Written exercise: Output everything in the listing from the line that contains "has width=871, height=512." down to the line that contains "click(x=178, y=721)", both of those lines included, reproducing each line exactly.

Start Records

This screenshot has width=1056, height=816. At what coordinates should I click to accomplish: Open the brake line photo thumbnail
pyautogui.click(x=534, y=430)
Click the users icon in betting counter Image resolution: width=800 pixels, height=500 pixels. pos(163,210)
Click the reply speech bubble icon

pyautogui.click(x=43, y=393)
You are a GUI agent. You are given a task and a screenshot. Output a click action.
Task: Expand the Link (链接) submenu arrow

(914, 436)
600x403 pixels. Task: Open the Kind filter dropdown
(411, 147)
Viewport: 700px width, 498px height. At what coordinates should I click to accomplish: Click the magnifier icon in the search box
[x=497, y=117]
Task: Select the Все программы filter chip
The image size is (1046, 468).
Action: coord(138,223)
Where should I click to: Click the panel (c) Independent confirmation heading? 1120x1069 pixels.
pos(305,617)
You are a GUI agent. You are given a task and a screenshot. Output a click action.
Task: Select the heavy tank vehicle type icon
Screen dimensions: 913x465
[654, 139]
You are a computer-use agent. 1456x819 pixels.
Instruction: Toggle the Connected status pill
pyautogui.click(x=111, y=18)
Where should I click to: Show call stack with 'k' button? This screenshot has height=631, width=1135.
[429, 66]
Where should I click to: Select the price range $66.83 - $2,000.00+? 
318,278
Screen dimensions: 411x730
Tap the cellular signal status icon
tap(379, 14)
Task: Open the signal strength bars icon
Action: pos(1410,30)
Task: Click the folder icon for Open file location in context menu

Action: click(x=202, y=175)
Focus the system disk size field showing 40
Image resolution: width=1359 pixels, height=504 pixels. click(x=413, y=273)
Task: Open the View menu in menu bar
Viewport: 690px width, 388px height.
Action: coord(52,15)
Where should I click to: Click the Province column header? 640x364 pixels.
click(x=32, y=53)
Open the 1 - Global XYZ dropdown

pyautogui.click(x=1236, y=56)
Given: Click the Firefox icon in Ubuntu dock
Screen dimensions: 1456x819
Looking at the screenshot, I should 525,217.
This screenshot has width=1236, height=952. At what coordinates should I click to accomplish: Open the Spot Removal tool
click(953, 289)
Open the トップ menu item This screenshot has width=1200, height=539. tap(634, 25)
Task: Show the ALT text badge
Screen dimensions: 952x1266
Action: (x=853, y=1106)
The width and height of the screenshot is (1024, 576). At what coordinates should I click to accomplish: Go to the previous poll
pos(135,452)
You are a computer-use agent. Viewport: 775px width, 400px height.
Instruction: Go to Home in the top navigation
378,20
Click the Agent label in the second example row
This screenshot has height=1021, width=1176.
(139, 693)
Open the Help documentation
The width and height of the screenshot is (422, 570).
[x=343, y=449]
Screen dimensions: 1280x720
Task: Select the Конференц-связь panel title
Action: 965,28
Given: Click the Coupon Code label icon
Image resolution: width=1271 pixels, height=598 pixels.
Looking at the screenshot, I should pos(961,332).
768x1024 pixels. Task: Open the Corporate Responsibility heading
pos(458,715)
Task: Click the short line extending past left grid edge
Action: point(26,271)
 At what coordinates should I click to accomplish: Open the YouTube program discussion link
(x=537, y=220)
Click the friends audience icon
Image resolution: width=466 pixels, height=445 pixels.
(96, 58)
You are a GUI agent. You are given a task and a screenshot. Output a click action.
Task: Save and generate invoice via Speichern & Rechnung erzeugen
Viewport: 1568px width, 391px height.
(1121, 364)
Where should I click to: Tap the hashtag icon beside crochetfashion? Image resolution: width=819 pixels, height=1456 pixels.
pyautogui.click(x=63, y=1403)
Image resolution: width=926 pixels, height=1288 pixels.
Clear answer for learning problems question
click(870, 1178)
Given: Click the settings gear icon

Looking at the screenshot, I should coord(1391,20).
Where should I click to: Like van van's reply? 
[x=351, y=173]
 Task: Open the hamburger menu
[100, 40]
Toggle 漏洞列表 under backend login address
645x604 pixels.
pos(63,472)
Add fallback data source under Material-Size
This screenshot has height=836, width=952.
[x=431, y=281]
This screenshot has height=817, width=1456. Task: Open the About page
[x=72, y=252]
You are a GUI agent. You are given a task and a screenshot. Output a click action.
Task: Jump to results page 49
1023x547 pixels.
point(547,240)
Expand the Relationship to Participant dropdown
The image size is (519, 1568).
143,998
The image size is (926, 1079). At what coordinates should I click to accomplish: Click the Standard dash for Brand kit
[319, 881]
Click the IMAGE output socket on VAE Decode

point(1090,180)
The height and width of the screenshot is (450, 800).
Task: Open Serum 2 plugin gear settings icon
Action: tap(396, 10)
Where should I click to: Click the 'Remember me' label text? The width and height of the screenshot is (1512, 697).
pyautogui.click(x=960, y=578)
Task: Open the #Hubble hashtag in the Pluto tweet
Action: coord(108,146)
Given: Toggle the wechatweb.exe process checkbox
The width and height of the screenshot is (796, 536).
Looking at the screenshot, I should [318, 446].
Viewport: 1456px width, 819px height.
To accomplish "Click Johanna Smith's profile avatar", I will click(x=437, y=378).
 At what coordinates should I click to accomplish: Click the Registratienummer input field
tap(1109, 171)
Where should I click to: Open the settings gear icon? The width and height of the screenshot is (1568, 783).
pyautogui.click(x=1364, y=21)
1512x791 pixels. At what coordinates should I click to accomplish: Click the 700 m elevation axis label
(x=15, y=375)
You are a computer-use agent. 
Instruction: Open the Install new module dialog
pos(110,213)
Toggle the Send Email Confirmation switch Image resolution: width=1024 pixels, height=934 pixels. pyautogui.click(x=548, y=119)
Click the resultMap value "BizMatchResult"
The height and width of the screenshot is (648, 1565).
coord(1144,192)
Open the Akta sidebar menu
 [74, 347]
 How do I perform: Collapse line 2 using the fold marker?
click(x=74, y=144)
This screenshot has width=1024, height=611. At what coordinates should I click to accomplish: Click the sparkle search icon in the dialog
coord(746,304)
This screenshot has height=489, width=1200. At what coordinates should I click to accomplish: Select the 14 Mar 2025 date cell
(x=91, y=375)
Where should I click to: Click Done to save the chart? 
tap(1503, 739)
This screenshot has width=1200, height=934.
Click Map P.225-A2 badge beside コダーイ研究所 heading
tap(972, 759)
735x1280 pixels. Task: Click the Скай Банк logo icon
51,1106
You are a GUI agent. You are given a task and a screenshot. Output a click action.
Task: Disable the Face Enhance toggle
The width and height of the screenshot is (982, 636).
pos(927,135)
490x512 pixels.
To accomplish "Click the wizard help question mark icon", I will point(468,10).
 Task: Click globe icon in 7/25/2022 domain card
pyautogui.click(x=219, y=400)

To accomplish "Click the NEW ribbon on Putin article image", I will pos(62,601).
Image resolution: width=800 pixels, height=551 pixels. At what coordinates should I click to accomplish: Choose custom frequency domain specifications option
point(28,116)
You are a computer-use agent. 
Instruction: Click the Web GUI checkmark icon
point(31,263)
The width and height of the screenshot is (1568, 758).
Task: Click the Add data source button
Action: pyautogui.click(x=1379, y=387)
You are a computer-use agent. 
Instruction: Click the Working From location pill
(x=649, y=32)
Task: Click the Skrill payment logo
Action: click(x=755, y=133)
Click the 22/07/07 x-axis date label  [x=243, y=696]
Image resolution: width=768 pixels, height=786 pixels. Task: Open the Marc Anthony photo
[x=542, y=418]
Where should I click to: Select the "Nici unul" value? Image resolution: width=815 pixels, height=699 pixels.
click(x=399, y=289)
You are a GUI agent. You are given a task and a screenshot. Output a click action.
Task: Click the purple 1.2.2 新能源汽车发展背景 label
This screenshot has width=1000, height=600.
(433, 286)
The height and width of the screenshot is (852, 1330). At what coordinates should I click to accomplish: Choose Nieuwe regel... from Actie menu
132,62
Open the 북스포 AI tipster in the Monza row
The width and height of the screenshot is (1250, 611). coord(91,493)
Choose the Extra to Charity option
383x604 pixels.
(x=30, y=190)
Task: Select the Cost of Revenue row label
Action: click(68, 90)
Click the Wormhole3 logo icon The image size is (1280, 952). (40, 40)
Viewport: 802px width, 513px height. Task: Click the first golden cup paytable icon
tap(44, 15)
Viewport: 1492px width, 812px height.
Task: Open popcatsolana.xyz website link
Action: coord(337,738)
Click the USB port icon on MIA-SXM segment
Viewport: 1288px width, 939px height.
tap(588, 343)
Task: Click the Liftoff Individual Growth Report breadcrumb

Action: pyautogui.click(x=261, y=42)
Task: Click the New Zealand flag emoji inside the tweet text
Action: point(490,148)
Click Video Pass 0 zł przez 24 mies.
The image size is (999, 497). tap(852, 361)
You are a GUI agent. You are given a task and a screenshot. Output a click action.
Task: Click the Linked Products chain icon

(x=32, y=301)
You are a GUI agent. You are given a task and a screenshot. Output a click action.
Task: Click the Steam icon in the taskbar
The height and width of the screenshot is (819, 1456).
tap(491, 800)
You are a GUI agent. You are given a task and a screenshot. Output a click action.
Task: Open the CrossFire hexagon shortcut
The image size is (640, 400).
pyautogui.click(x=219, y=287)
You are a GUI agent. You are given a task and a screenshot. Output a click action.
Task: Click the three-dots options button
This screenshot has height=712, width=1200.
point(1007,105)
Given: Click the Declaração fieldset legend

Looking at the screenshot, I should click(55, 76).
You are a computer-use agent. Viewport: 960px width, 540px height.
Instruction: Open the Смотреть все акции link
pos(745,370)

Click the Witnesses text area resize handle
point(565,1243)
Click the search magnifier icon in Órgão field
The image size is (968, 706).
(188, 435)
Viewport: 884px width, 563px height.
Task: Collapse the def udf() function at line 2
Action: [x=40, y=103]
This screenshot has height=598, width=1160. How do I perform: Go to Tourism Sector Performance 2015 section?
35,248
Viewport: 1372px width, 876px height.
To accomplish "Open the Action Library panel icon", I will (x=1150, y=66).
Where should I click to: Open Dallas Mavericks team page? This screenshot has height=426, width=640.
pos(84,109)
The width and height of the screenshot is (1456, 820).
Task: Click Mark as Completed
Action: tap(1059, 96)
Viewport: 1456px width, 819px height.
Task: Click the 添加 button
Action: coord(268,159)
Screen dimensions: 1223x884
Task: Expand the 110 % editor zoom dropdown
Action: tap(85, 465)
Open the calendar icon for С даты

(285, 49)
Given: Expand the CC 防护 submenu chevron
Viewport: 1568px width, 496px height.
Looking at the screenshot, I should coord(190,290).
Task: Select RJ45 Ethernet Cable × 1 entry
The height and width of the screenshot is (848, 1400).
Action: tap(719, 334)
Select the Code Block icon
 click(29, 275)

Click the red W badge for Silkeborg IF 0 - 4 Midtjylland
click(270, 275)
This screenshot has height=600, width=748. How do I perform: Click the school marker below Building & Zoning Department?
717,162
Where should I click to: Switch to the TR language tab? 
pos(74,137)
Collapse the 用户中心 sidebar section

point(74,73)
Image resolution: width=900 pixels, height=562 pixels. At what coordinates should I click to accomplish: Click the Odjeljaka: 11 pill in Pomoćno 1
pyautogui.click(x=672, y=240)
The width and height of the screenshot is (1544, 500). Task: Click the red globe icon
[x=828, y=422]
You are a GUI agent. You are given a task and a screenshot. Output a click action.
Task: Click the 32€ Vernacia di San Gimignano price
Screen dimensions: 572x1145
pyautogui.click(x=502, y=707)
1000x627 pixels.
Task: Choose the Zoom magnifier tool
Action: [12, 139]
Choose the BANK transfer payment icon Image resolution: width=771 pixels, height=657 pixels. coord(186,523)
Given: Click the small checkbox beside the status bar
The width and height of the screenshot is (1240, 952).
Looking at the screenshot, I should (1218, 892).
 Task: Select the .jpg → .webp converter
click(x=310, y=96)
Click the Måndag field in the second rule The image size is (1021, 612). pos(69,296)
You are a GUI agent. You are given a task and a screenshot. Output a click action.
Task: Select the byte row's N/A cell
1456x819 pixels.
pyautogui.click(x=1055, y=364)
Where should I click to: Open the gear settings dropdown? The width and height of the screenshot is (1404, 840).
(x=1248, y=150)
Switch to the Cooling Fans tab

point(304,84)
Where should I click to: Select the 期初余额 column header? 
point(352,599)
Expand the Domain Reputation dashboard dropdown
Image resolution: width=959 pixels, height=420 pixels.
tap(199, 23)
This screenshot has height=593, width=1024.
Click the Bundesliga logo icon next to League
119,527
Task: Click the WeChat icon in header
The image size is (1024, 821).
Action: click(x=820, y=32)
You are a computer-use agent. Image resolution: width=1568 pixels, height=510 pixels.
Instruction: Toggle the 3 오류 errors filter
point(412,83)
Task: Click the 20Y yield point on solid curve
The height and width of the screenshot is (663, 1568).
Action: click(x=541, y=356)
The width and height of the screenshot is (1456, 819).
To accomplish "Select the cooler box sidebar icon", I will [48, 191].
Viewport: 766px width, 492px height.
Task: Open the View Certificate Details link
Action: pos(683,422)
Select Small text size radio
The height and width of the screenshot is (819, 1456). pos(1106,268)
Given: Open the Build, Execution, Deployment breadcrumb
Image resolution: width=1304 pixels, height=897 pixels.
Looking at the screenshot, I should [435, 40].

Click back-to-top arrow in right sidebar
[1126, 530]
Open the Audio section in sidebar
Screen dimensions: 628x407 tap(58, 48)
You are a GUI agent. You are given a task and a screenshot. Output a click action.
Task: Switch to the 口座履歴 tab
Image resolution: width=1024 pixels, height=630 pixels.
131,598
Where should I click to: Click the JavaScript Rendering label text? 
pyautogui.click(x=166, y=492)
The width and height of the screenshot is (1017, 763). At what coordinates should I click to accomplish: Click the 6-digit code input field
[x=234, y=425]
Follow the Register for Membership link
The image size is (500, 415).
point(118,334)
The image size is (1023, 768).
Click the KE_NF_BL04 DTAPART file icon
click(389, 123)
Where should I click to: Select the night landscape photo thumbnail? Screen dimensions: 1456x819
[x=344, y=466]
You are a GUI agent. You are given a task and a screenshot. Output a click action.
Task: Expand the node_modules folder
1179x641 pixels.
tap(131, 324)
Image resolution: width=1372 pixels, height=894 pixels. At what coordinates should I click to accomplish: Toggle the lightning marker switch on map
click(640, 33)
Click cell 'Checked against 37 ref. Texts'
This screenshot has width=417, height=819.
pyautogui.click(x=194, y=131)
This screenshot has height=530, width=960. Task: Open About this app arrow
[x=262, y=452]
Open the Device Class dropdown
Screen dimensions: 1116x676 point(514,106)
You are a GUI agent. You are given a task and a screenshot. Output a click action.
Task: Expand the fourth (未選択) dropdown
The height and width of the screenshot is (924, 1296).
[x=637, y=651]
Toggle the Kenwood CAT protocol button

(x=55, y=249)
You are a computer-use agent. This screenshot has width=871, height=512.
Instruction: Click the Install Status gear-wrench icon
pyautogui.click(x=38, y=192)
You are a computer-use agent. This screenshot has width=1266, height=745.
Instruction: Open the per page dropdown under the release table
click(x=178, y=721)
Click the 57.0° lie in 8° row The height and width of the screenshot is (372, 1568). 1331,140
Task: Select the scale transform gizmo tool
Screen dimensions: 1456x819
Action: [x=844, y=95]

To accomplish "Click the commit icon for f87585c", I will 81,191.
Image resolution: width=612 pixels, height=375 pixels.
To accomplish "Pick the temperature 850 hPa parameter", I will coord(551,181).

End Records

Answer below:
You are a computer-use agent. This screenshot has width=871, height=512.
Instruction: Click the Install Status gear-wrench icon
pyautogui.click(x=38, y=192)
You are a computer-use agent. This screenshot has width=1266, height=745.
Instruction: Open the per page dropdown under the release table
click(x=178, y=721)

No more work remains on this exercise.